Streamer processa Amazon e Twitch por uso de vídeos para treinar IA
Criador de conteúdo acusou empresas de usar transmissões para alimentar modelos artificiais sem consentimento prévio

O streamer estadunidense Warren Pandiscia entrou com uma ação coletiva contra a Amazon e a Twitch, acusando as empresas de usarem seu conteúdo para treinar modelos de IA. O processo foi protocolado no Tribunal Distrital de São Francisco, da Califórnia, no final da semana passada.
O documento alega que o serviço de streaming não teve a permissão de Pandiscia, que tem cerca de 900 seguidores na plataforma, para usarem suas transmissões em vídeo na Twitch para "alimentar os produtos de IA da Amazon". A Amazon é dona e controladora da Twitch.
Entre as acusações, o streamer defende que Amazon e Twitch violaram o contrato ao usar os vídeos como "material de treinamento gratuito para produtos comerciais de IA", e que as empresas teriam enriquecido às custas dos criadores de conteúdo. Segundo o processo, os streamers "perderam dinheiro ou bens como resultado das práticas ilegais, desleais e fraudulentas dos réus".
“Criadores de conteúdo, como o autor e os membros da ação coletiva, nunca conseguirão recuperar a propriedade intelectual copiada e usada ilegalmente pelas rés para treinar a IA generativa da Amazon”, afirmou Pandiscia no processo.

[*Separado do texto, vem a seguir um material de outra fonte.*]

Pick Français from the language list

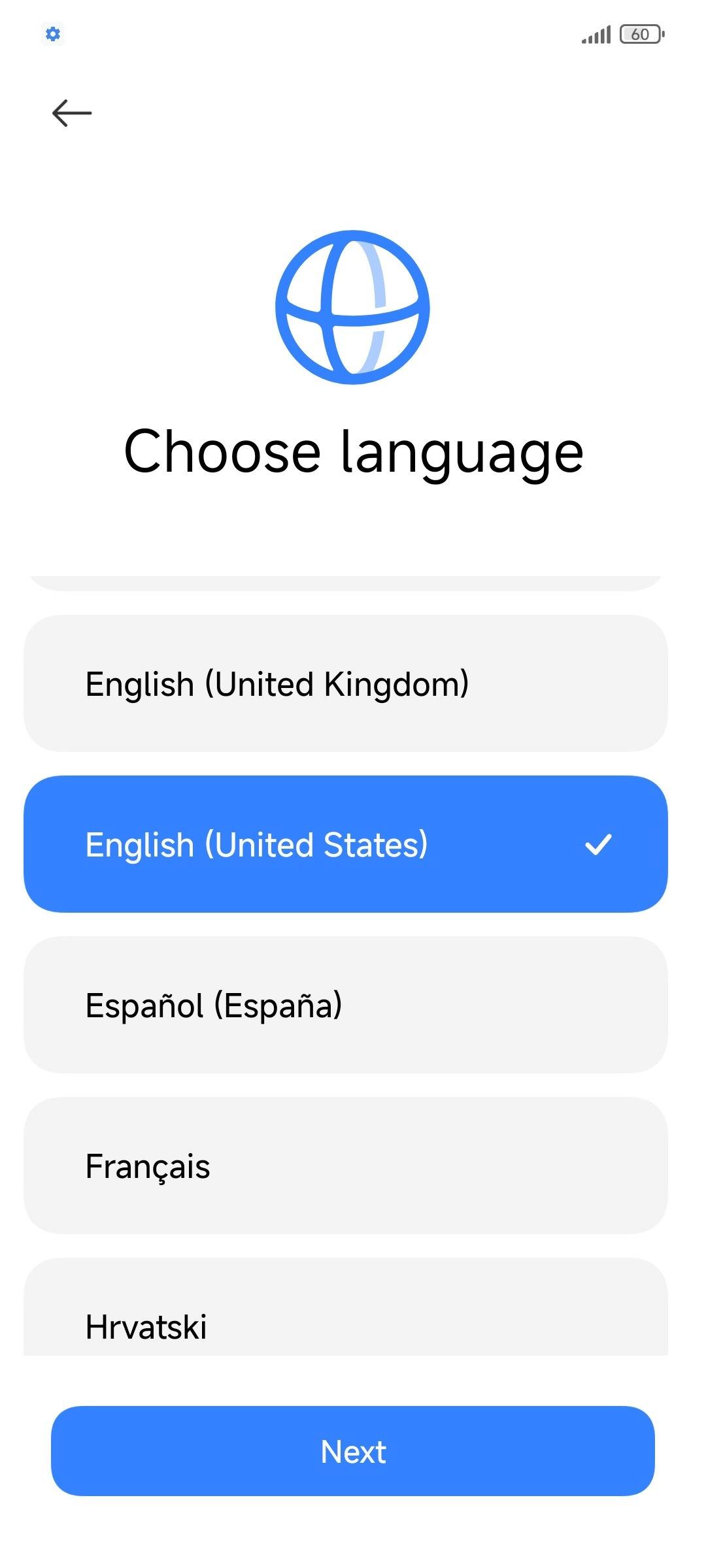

A CNN Brasil entrou em contato com Amazon e Twitch, e aguarda posicionamento sobre o assunto.
O que dizem os termos da Twitch sobre treinamento de IA
Em 12 de agosto, a conta de Suporte da Twitch anunciou que conteúdos dos canais poderiam ser usados para treinar modelos de IA generativa da Amazon. A empresa adicionou uma opção para desativar esse tipo de uso.
A configuração é ativada por padrão e cabe ao usuário desativar o uso pela IA. O processo acusa justamente a configuração padrão, sem exigir consentimento por parte do usuário. A ação pede que as companhias parem com essa prática.
Pouco tempo depois do anúncio da medida, o diretor de produtos da empresa, Mike Minton, defendeu a configuração padrão. Para ele, se o uso dos vídeos para treinamento fosse opcional, "ninguém optaria por participar".